Saved entries
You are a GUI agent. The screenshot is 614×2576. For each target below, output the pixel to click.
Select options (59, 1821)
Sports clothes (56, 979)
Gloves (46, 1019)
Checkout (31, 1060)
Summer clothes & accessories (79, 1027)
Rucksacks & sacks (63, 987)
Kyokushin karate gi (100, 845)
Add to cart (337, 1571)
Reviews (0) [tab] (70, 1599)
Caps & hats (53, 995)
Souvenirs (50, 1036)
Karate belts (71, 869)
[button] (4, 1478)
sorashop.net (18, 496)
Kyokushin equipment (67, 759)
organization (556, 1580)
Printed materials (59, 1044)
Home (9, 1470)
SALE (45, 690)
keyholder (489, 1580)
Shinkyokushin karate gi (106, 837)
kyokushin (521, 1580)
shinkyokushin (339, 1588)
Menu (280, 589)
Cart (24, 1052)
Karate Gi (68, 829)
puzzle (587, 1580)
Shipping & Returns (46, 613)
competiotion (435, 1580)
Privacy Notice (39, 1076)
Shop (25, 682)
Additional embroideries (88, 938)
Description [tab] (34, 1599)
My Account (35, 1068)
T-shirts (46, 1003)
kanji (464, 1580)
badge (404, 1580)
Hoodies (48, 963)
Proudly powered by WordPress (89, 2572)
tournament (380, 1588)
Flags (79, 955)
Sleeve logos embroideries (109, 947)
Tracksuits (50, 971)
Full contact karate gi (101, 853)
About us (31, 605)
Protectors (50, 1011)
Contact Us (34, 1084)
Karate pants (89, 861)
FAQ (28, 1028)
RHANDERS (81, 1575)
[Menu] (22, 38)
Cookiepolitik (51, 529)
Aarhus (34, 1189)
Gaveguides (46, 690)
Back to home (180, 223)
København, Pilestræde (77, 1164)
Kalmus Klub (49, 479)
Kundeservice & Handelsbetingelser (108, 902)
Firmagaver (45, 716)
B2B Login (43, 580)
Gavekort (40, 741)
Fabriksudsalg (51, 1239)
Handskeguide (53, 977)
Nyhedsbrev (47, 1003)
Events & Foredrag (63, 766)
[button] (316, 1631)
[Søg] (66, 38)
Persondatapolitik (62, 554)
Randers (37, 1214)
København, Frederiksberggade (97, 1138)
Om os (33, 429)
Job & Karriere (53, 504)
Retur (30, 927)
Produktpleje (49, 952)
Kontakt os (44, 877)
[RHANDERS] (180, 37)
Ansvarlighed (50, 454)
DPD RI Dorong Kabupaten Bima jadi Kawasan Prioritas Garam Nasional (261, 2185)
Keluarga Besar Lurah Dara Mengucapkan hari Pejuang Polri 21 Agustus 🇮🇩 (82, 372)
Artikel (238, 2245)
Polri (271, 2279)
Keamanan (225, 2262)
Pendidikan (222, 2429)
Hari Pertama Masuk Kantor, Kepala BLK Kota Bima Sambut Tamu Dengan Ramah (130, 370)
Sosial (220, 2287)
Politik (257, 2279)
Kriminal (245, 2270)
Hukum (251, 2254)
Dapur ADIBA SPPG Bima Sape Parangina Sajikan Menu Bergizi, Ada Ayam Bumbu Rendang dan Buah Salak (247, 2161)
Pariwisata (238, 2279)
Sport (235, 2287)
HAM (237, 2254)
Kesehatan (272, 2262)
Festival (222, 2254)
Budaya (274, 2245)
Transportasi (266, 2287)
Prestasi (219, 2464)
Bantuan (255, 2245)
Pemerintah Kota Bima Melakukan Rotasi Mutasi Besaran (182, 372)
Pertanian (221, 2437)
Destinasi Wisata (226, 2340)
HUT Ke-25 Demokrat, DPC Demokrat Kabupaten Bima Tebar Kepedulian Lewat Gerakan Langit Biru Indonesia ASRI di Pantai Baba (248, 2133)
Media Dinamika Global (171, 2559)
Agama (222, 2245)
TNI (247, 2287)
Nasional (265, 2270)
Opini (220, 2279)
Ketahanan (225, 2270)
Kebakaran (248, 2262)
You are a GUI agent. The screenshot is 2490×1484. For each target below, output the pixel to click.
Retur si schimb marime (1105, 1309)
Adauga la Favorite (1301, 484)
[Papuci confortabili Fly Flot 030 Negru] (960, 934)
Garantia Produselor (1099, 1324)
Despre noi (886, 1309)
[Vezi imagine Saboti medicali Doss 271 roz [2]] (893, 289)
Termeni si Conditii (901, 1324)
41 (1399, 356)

(Task instructions)
Return each line of the records above exactly as it reads.

(Response box)
You are a GUI agent. The screenshot is 614×2576. For each target below, output the pixel to click.
Select options (59, 1821)
Sports clothes (56, 979)
Gloves (46, 1019)
Checkout (31, 1060)
Summer clothes & accessories (79, 1027)
Rucksacks & sacks (63, 987)
Kyokushin karate gi (100, 845)
Add to cart (337, 1571)
Reviews (0) [tab] (70, 1599)
Caps & hats (53, 995)
Souvenirs (50, 1036)
Karate belts (71, 869)
[button] (4, 1478)
sorashop.net (18, 496)
Kyokushin equipment (67, 759)
organization (556, 1580)
Printed materials (59, 1044)
Home (9, 1470)
SALE (45, 690)
keyholder (489, 1580)
Shinkyokushin karate gi (106, 837)
kyokushin (521, 1580)
shinkyokushin (339, 1588)
Menu (280, 589)
Cart (24, 1052)
Karate Gi (68, 829)
puzzle (587, 1580)
Shipping & Returns (46, 613)
competiotion (435, 1580)
Privacy Notice (39, 1076)
Shop (25, 682)
Additional embroideries (88, 938)
Description [tab] (34, 1599)
My Account (35, 1068)
T-shirts (46, 1003)
kanji (464, 1580)
badge (404, 1580)
Hoodies (48, 963)
Proudly powered by WordPress (89, 2572)
tournament (380, 1588)
Flags (79, 955)
Sleeve logos embroideries (109, 947)
Tracksuits (50, 971)
Full contact karate gi (101, 853)
About us (31, 605)
Protectors (50, 1011)
Contact Us (34, 1084)
Karate pants (89, 861)
FAQ (28, 1028)
RHANDERS (81, 1575)
[Menu] (22, 38)
Cookiepolitik (51, 529)
Aarhus (34, 1189)
Gaveguides (46, 690)
Back to home (180, 223)
København, Pilestræde (77, 1164)
Kalmus Klub (49, 479)
Kundeservice & Handelsbetingelser (108, 902)
Firmagaver (45, 716)
B2B Login (43, 580)
Gavekort (40, 741)
Fabriksudsalg (51, 1239)
Handskeguide (53, 977)
Nyhedsbrev (47, 1003)
Events & Foredrag (63, 766)
[button] (316, 1631)
[Søg] (66, 38)
Persondatapolitik (62, 554)
Randers (37, 1214)
København, Frederiksberggade (97, 1138)
Om os (33, 429)
Job & Karriere (53, 504)
Retur (30, 927)
Produktpleje (49, 952)
Kontakt os (44, 877)
[RHANDERS] (180, 37)
Ansvarlighed (50, 454)
DPD RI Dorong Kabupaten Bima jadi Kawasan Prioritas Garam Nasional (261, 2185)
Keluarga Besar Lurah Dara Mengucapkan hari Pejuang Polri 21 Agustus 🇮🇩 (82, 372)
Artikel (238, 2245)
Polri (271, 2279)
Keamanan (225, 2262)
Pendidikan (222, 2429)
Hari Pertama Masuk Kantor, Kepala BLK Kota Bima Sambut Tamu Dengan Ramah (130, 370)
Sosial (220, 2287)
Politik (257, 2279)
Kriminal (245, 2270)
Hukum (251, 2254)
Dapur ADIBA SPPG Bima Sape Parangina Sajikan Menu Bergizi, Ada Ayam Bumbu Rendang dan Buah Salak (247, 2161)
Pariwisata (238, 2279)
Sport (235, 2287)
HAM (237, 2254)
Kesehatan (272, 2262)
Festival (222, 2254)
Budaya (274, 2245)
Transportasi (266, 2287)
Prestasi (219, 2464)
Bantuan (255, 2245)
Pemerintah Kota Bima Melakukan Rotasi Mutasi Besaran (182, 372)
Pertanian (221, 2437)
Destinasi Wisata (226, 2340)
HUT Ke-25 Demokrat, DPC Demokrat Kabupaten Bima Tebar Kepedulian Lewat Gerakan Langit Biru Indonesia ASRI di Pantai Baba (248, 2133)
Media Dinamika Global (171, 2559)
Agama (222, 2245)
TNI (247, 2287)
Nasional (265, 2270)
Opini (220, 2279)
Ketahanan (225, 2270)
Kebakaran (248, 2262)
You are a GUI agent. The screenshot is 2490×1484. For each target below, output the pixel to click.
Retur si schimb marime (1105, 1309)
Adauga la Favorite (1301, 484)
[Papuci confortabili Fly Flot 030 Negru] (960, 934)
Garantia Produselor (1099, 1324)
Despre noi (886, 1309)
[Vezi imagine Saboti medicali Doss 271 roz [2]] (893, 289)
Termeni si Conditii (901, 1324)
41 (1399, 356)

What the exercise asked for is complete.